Sounds like new begginings are coming your way..everything happens for a reason..I feel you..you will find strength within you..only you can do it and you will..along will come wisdom..I feel your pain.. many of us have gone through break ups and the pain that comes with it..its normal.. time heals.. also there's a time for everything..patience is a virtue..honestly, I feel good vibes for you..your not alone on this but I can assure you, bigger and better things are coming your way..i promise..don't get stuck..Just keep on moving forward.. strength and faith..

in reply to

Thank you so much for your empathetic response. It's bewildering to me how common the break-up experience is. It certainly makes me feel less alone, but also so overwhelmed - how do people possibly survive this? But they do and that resiliency is inspiring. The only way out is through. Thank you so much for the support.

in reply to

You will get through it..you will come to terms with yourself..at times like this we get hurt cause we think of what the other person might have thought of us and also missing their company and being alone and still in love..but you see we think like this because we haven't been in this position before to know how to deal with it..you can't control or make someone love you ..What you should acknowledge is how you were next to this person..if you think you were fine then, its their loss your gain..you dont want to be next to anyone who doesn't accept you the way you are..you can still love them but not a good idea to still hang on to them..you have your qualities, you have your flaws..give yourself praise for the love you gave ..be fortunate for having someone in your life and have shared good and bad moments and have experienced some level of love.. theres nothing to be sad about that..you were capable of doing this cause of the love you have in you for others..What you see is what you should get..true colors..be happy with yourself..keep loving yourself..his destiny is not yours..you are beautiful...Time will heal..and love will find its way to you..When you least expect it..

Sometimes the taking of medication may be counterproductive, if you can approach your loss in a constructive way it will be better to try and move on with the help of your Therapist.

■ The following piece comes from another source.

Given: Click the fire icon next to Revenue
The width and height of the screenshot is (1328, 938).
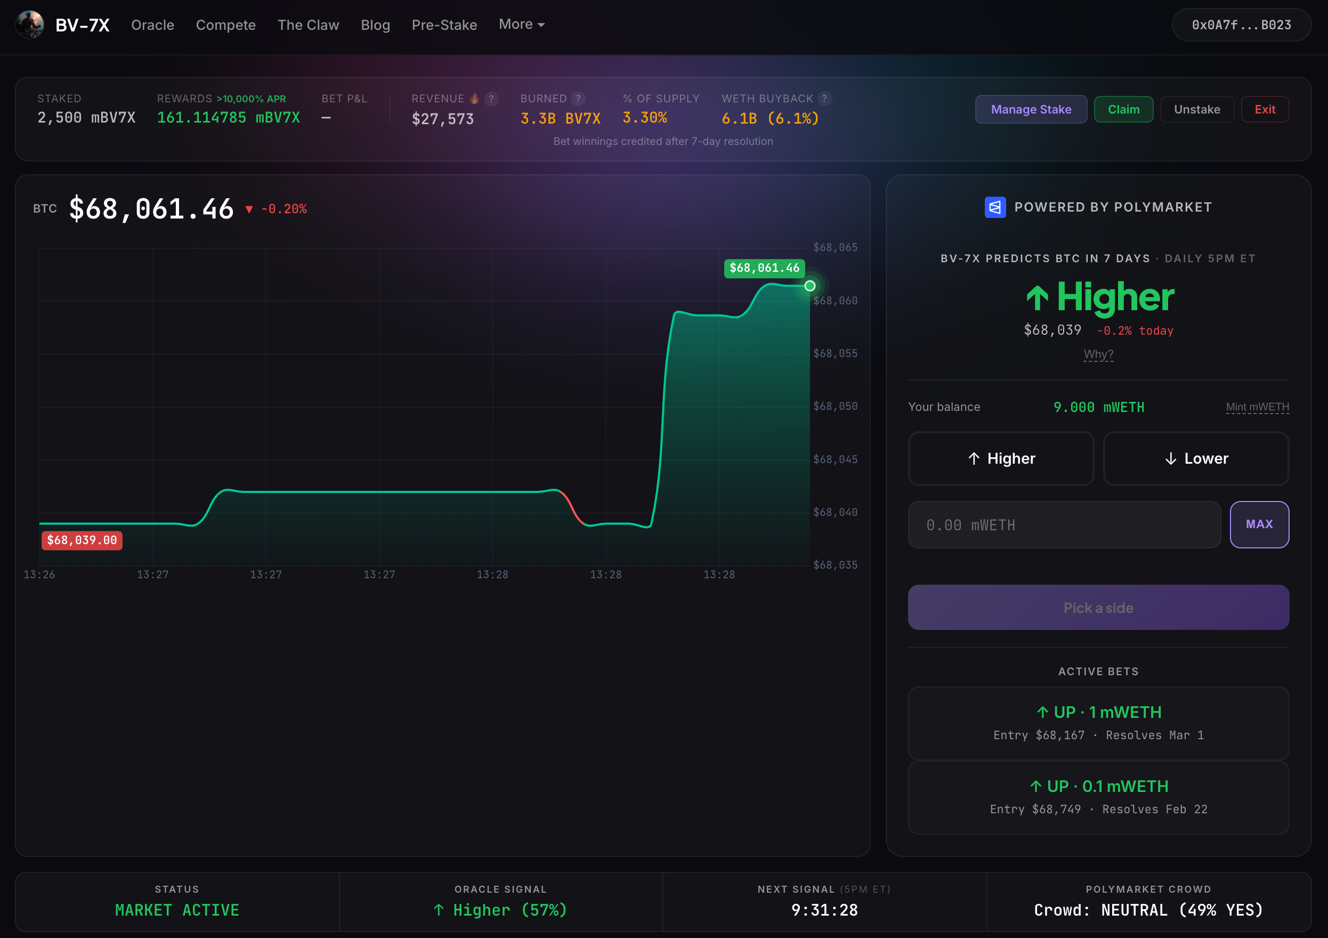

From your contribution you sound quite young still and if you are studying medications can cause problems with learning and remembering, you may need to be able to also fight your corner and drugs can deaden your edge as you progress through the situation you find yourself in

Loosing that first love can knock you back in many ways, I would not suggest looking for someone new as you are still hurting. However what I would suggest is you look for hobbies and diversions to take your mind off this loss.

This hurt will eventually pass, my first love lasted for three or four years and it took several years before I began to look for someone I wished to start a relationship with, in all seriousness.

Whatever you decide be kind to yourself and move on slow. I was tentative and eventually moved on after various dates with other people, girls.